§ Prompt
Please format all of the data below as a Markdown table with two columns, Row and Entry, numbering each line and leaving out blank lines.

§ Task data
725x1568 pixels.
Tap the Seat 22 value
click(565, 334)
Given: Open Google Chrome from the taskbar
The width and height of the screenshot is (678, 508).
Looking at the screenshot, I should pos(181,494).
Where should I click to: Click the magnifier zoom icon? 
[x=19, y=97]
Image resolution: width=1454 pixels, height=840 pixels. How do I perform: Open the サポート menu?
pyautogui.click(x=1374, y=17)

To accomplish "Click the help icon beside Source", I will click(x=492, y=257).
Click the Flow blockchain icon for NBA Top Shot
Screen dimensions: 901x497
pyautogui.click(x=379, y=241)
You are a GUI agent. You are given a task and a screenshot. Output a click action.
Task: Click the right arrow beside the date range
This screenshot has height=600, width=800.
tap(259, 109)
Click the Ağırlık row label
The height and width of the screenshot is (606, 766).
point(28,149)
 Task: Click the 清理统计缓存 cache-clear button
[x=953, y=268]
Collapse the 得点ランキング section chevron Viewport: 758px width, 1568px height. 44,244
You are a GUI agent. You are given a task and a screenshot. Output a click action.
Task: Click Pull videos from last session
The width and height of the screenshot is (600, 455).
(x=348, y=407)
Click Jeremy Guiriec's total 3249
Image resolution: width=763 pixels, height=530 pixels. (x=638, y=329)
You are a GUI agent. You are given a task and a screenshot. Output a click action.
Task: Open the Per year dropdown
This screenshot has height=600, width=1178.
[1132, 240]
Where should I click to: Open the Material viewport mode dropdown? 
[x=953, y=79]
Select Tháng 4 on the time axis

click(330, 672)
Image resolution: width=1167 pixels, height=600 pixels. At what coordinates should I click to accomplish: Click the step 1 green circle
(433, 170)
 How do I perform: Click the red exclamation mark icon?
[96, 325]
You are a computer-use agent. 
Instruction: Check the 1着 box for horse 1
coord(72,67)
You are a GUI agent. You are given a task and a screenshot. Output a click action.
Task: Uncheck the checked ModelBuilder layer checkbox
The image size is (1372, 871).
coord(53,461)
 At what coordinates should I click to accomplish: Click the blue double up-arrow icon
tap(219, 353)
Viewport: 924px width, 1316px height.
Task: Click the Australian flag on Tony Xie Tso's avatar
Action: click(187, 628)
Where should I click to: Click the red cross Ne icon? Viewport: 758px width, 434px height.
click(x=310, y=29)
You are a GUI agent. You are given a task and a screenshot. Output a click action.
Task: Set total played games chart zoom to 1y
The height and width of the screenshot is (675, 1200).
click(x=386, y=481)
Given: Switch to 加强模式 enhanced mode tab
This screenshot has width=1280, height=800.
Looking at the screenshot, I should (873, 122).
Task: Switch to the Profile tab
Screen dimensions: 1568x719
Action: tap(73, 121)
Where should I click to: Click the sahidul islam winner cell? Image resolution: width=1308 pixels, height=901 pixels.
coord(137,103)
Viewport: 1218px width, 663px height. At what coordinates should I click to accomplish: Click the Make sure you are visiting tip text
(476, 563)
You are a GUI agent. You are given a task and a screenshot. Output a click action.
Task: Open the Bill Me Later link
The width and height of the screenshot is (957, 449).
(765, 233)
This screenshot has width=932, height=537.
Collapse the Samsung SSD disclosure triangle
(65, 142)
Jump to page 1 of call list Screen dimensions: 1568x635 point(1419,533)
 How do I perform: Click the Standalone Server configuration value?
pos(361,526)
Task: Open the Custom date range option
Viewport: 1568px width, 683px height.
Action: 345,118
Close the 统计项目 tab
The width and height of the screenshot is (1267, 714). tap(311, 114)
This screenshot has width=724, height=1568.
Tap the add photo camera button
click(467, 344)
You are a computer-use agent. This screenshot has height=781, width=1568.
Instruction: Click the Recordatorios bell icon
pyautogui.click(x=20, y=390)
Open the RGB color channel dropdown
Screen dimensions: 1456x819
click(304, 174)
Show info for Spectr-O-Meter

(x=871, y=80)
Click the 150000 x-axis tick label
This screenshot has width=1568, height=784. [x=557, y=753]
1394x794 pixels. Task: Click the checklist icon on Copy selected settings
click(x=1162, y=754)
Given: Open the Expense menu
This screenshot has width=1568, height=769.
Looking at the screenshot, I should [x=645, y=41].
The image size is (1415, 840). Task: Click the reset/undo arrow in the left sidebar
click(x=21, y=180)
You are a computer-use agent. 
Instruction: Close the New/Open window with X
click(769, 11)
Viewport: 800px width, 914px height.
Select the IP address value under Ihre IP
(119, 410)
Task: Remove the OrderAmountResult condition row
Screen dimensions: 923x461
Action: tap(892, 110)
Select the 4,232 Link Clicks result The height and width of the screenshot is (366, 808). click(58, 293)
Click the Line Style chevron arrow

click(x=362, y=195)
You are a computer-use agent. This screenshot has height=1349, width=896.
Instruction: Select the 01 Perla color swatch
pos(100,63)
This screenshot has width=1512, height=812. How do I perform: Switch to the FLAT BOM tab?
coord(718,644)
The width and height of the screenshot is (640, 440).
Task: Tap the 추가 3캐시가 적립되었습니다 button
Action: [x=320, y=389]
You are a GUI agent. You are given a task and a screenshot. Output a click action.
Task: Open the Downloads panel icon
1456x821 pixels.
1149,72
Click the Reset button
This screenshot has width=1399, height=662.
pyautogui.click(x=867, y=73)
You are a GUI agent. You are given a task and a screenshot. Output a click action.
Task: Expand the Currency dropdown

§ Solution to the problem
| Row | Entry |
|---|---|
| 1 | 725x1568 pixels. |
| 2 | Tap the Seat 22 value |
| 3 | click(565, 334) |
| 4 | Given: Open Google Chrome from the taskbar |
| 5 | The width and height of the screenshot is (678, 508). |
| 6 | Looking at the screenshot, I should pos(181,494). |
| 7 | Where should I click to: Click the magnifier zoom icon?  |
| 8 | [x=19, y=97] |
| 9 | Image resolution: width=1454 pixels, height=840 pixels. How do I perform: Open the サポート menu? |
| 10 | pyautogui.click(x=1374, y=17) |
| 11 | To accomplish "Click the help icon beside Source", I will click(x=492, y=257). |
| 12 | Click the Flow blockchain icon for NBA Top Shot |
| 13 | Screen dimensions: 901x497 |
| 14 | pyautogui.click(x=379, y=241) |
| 15 | You are a GUI agent. You are given a task and a screenshot. Output a click action. |
| 16 | Task: Click the right arrow beside the date range |
| 17 | This screenshot has height=600, width=800. |
| 18 | tap(259, 109) |
| 19 | Click the Ağırlık row label |
| 20 | The height and width of the screenshot is (606, 766). |
| 21 | point(28,149) |
| 22 |  Task: Click the 清理统计缓存 cache-clear button |
| 23 | [x=953, y=268] |
| 24 | Collapse the 得点ランキング section chevron Viewport: 758px width, 1568px height. 44,244 |
| 25 | You are a GUI agent. You are given a task and a screenshot. Output a click action. |
| 26 | Task: Click Pull videos from last session |
| 27 | The width and height of the screenshot is (600, 455). |
| 28 | (x=348, y=407) |
| 29 | Click Jeremy Guiriec's total 3249 |
| 30 | Image resolution: width=763 pixels, height=530 pixels. (x=638, y=329) |
| 31 | You are a GUI agent. You are given a task and a screenshot. Output a click action. |
| 32 | Task: Open the Per year dropdown |
| 33 | This screenshot has height=600, width=1178. |
| 34 | [1132, 240] |
| 35 | Where should I click to: Open the Material viewport mode dropdown?  |
| 36 | [x=953, y=79] |
| 37 | Select Tháng 4 on the time axis |
| 38 | click(330, 672) |
| 39 | Image resolution: width=1167 pixels, height=600 pixels. At what coordinates should I click to accomplish: Click the step 1 green circle |
| 40 | (433, 170) |
| 41 |  How do I perform: Click the red exclamation mark icon? |
| 42 | [96, 325] |
| 43 | You are a computer-use agent.  |
| 44 | Instruction: Check the 1着 box for horse 1 |
| 45 | coord(72,67) |
| 46 | You are a GUI agent. You are given a task and a screenshot. Output a click action. |
| 47 | Task: Uncheck the checked ModelBuilder layer checkbox |
| 48 | The image size is (1372, 871). |
| 49 | coord(53,461) |
| 50 |  At what coordinates should I click to accomplish: Click the blue double up-arrow icon |
| 51 | tap(219, 353) |
| 52 | Viewport: 924px width, 1316px height. |
| 53 | Task: Click the Australian flag on Tony Xie Tso's avatar |
| 54 | Action: click(187, 628) |
| 55 | Where should I click to: Click the red cross Ne icon? Viewport: 758px width, 434px height. |
| 56 | click(x=310, y=29) |
| 57 | You are a GUI agent. You are given a task and a screenshot. Output a click action. |
| 58 | Task: Set total played games chart zoom to 1y |
| 59 | The height and width of the screenshot is (675, 1200). |
| 60 | click(x=386, y=481) |
| 61 | Given: Switch to 加强模式 enhanced mode tab |
| 62 | This screenshot has width=1280, height=800. |
| 63 | Looking at the screenshot, I should (873, 122). |
| 64 | Task: Switch to the Profile tab |
| 65 | Screen dimensions: 1568x719 |
| 66 | Action: tap(73, 121) |
| 67 | Where should I click to: Click the sahidul islam winner cell? Image resolution: width=1308 pixels, height=901 pixels. |
| 68 | coord(137,103) |
| 69 | Viewport: 1218px width, 663px height. At what coordinates should I click to accomplish: Click the Make sure you are visiting tip text |
| 70 | (476, 563) |
| 71 | You are a GUI agent. You are given a task and a screenshot. Output a click action. |
| 72 | Task: Open the Bill Me Later link |
| 73 | The width and height of the screenshot is (957, 449). |
| 74 | (765, 233) |
| 75 | This screenshot has width=932, height=537. |
| 76 | Collapse the Samsung SSD disclosure triangle |
| 77 | (65, 142) |
| 78 | Jump to page 1 of call list Screen dimensions: 1568x635 point(1419,533) |
| 79 |  How do I perform: Click the Standalone Server configuration value? |
| 80 | pos(361,526) |
| 81 | Task: Open the Custom date range option |
| 82 | Viewport: 1568px width, 683px height. |
| 83 | Action: 345,118 |
| 84 | Close the 统计项目 tab |
| 85 | The width and height of the screenshot is (1267, 714). tap(311, 114) |
| 86 | This screenshot has width=724, height=1568. |
| 87 | Tap the add photo camera button |
| 88 | click(467, 344) |
| 89 | You are a computer-use agent. This screenshot has height=781, width=1568. |
| 90 | Instruction: Click the Recordatorios bell icon |
| 91 | pyautogui.click(x=20, y=390) |
| 92 | Open the RGB color channel dropdown |
| 93 | Screen dimensions: 1456x819 |
| 94 | click(304, 174) |
| 95 | Show info for Spectr-O-Meter |
| 96 | (x=871, y=80) |
| 97 | Click the 150000 x-axis tick label |
| 98 | This screenshot has width=1568, height=784. [x=557, y=753] |
| 99 | 1394x794 pixels. Task: Click the checklist icon on Copy selected settings |
| 100 | click(x=1162, y=754) |
| 101 | Given: Open the Expense menu |
| 102 | This screenshot has width=1568, height=769. |
| 103 | Looking at the screenshot, I should [x=645, y=41]. |
| 104 | The image size is (1415, 840). Task: Click the reset/undo arrow in the left sidebar |
| 105 | click(x=21, y=180) |
| 106 | You are a computer-use agent.  |
| 107 | Instruction: Close the New/Open window with X |
| 108 | click(769, 11) |
| 109 | Viewport: 800px width, 914px height. |
| 110 | Select the IP address value under Ihre IP |
| 111 | (119, 410) |
| 112 | Task: Remove the OrderAmountResult condition row |
| 113 | Screen dimensions: 923x461 |
| 114 | Action: tap(892, 110) |
| 115 | Select the 4,232 Link Clicks result The height and width of the screenshot is (366, 808). click(58, 293) |
| 116 | Click the Line Style chevron arrow |
| 117 | click(x=362, y=195) |
| 118 | You are a computer-use agent. This screenshot has height=1349, width=896. |
| 119 | Instruction: Select the 01 Perla color swatch |
| 120 | pos(100,63) |
| 121 | This screenshot has width=1512, height=812. How do I perform: Switch to the FLAT BOM tab? |
| 122 | coord(718,644) |
| 123 | The width and height of the screenshot is (640, 440). |
| 124 | Task: Tap the 추가 3캐시가 적립되었습니다 button |
| 125 | Action: [x=320, y=389] |
| 126 | You are a GUI agent. You are given a task and a screenshot. Output a click action. |
| 127 | Task: Open the Downloads panel icon |
| 128 | 1456x821 pixels. |
| 129 | 1149,72 |
| 130 | Click the Reset button |
| 131 | This screenshot has width=1399, height=662. |
| 132 | pyautogui.click(x=867, y=73) |
| 133 | You are a GUI agent. You are given a task and a screenshot. Output a click action. |
| 134 | Task: Expand the Currency dropdown |